Salvar a camada de ozônio agrava o aquecimento global

Refresque sua casa, aqueça o planeta. Quando mais de vinte países deram início ao esforço de salvar a camada de ozônio, em 1989, eles começaram trocando os gases CFCs das geladeiras, aparelhos de ar-condicionado e latas de spray. Mas não sabiam que usar outros gases, compostos de flúor ou cloro, iria contribuir para a aquecimento global.

Os CFCs destroem o ozônio, que forma uma camada na atmosfera que protege a Terra contra os raios ultravioleta do Sol, e também impedem o planeta de devolver o calor solar para o espaço, contribuindo para o efeito estufa. Em teoria, portando, o banimento dos CFC s deveria ter ajudado a resolver os dois problemas.

Mas os países que assinaram o protocolo de Montreal, há 17 anos, não percebera, que as indústrias que se valiam dos CFCs acabariam optando pela alternativa mais barata.

Os produtos químicos que substituíram os CFCs são menos danosos para o ozônio, mas não ajudam em nada contra o efeito estufa: eles também refletem o calor de volta para o solo.

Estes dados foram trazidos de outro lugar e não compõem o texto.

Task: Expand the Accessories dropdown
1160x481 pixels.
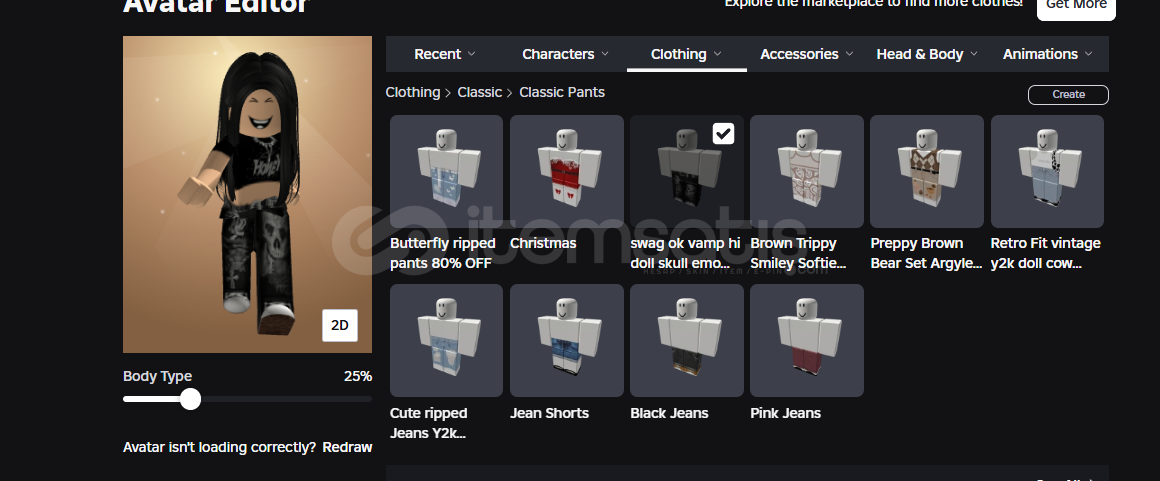Action: pyautogui.click(x=806, y=54)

Esse efeito contradiz a intenção de um segundo tratado, assinado em Kyoto, no Japão, em 1997. De fato, o volume de gases do efeito estufa criado pelos programas de substituição dos CFCs que tiveram origem no acordo de Montreal já é duas ou três vezes maior que o volume de CO2 que o Protocolo de Kyoto pretende eliminar.

A Suíça foi o primeiro país que tentou soar o alarme sobre os efeitos imprevistos do acordo de Montreal. O resultado? “Quase nada”, diz Blaise Horisberger, representante da Suíça no tratado de Montreal. “Temos levantado a questão. Mas é muito difícil”.

“Salvar a camada de ozônio reduzindo os CFCs e, ao mesmo tempo, promover alternativas era uma crise urgente nos primeiros anos do Protocolo de Montreal”, diz Marco Gonzalez, secretário-executivo do tratado. “Mas sempre há a necessidade de encontrar novas substâncias que sejam seguras, eficientes e tenham o menor impacto possível em uma série de questões ambientais”.

O Protocolo de Montreal, que agora já conta com 189 membros, é considerado um dos acordos ambientais mais bem-sucedidos. Mais de US$ 2,1 bilhões foram gastos para estimular países a parar de fabricar e usar CFCs e outros produtos que danificam a camada de ozônio.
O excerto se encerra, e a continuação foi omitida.